Ditto with pretty much every post here. Honestly what's most disturbing to me is when I realize that is that I'm having a disagreement/argument with a pwBPD but they're having the argument with someone else.

I made a thread a few months ago about a blowup fight I had with my sister and now I'm certain that she was taking out frustration from her on again off again ex (who himself is like the DSM-incarnate) on me. And if her negative pleas for attention or baiting for a negative reaction from me doesn't work...then I get the constant invitations for pity parties over things I'm pretty sure a fabricated or embellished.

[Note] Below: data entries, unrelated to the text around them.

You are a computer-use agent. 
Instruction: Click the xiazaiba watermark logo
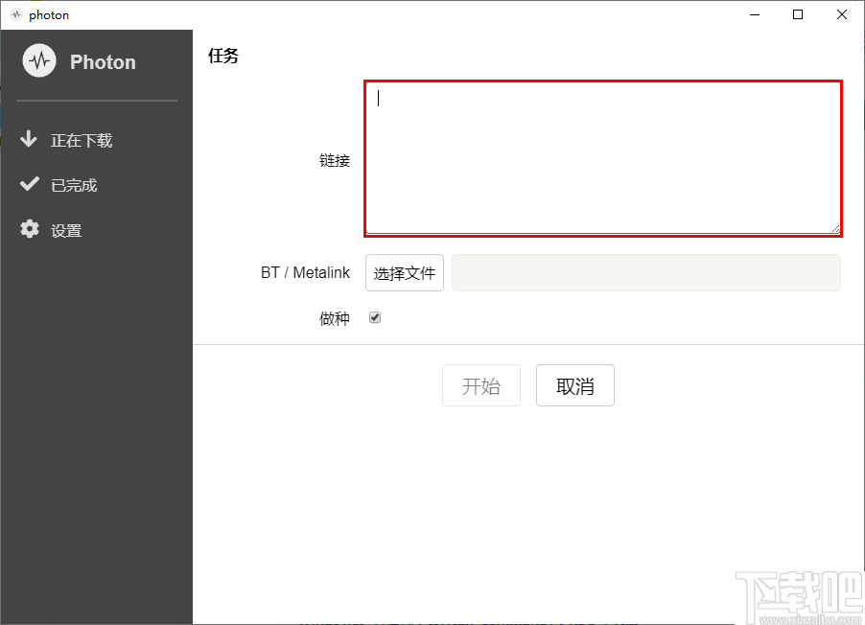pos(794,594)
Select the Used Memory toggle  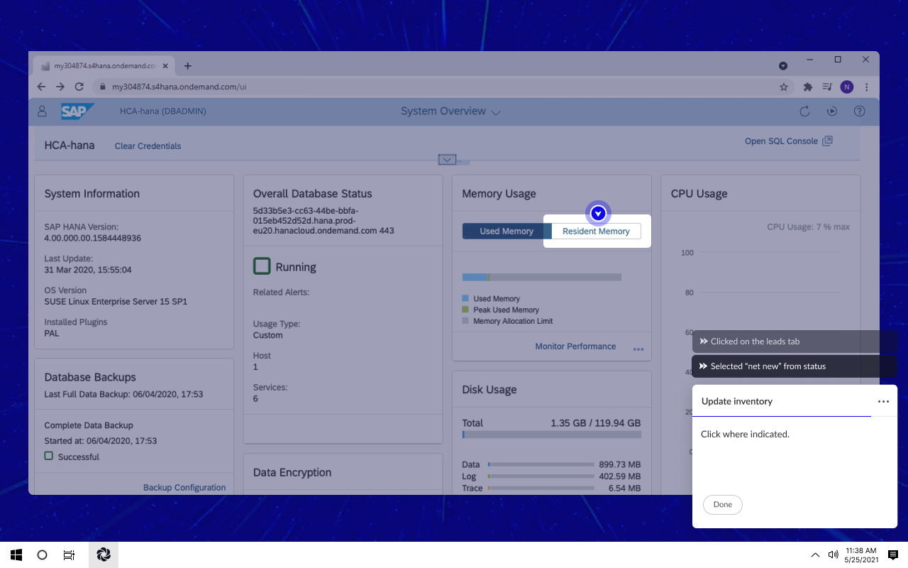pos(506,231)
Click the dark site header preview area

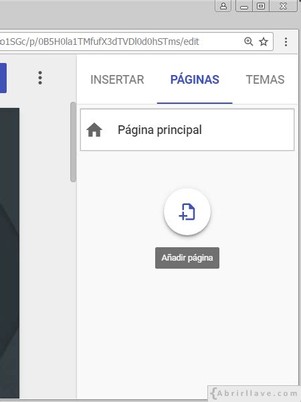tap(9, 253)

This ex of hers I mentioned earlier has apparently jut threatened to kill her. Honestly...yeah that's something he would say, because he's psychotic. But she made a point to warn me about phonecalls from weird numbers or to watch out for a particular type of car and that if we get a call that asks for her I'm supposed to say she isn't here.
The thing is...he lives 2 hours away from her current address, has no knowledge of her current home address or phone number and we have an answering machine that 95% of phonecalls get filtered through anyways. My response was just "how about I don't answer the phone from weird numbers period? We have an answering machine" So why tell me any of this? He's always the one that ends up initiating the breakups and has a rotating cast of women with low-self esteem to call up any time. You could say "Well that's still something to take seriously" and yes that's true except she doesn't. A few days earlier she mentioned something about "if you see a [model/color] car tell the person I'm not here." Not something like hey my ex threatened to murder me. But she just wanted me to get concerned/scared and ask why and when I didn't and just said a flat "ok" there was no more elaboration.

sorry, that got ranty.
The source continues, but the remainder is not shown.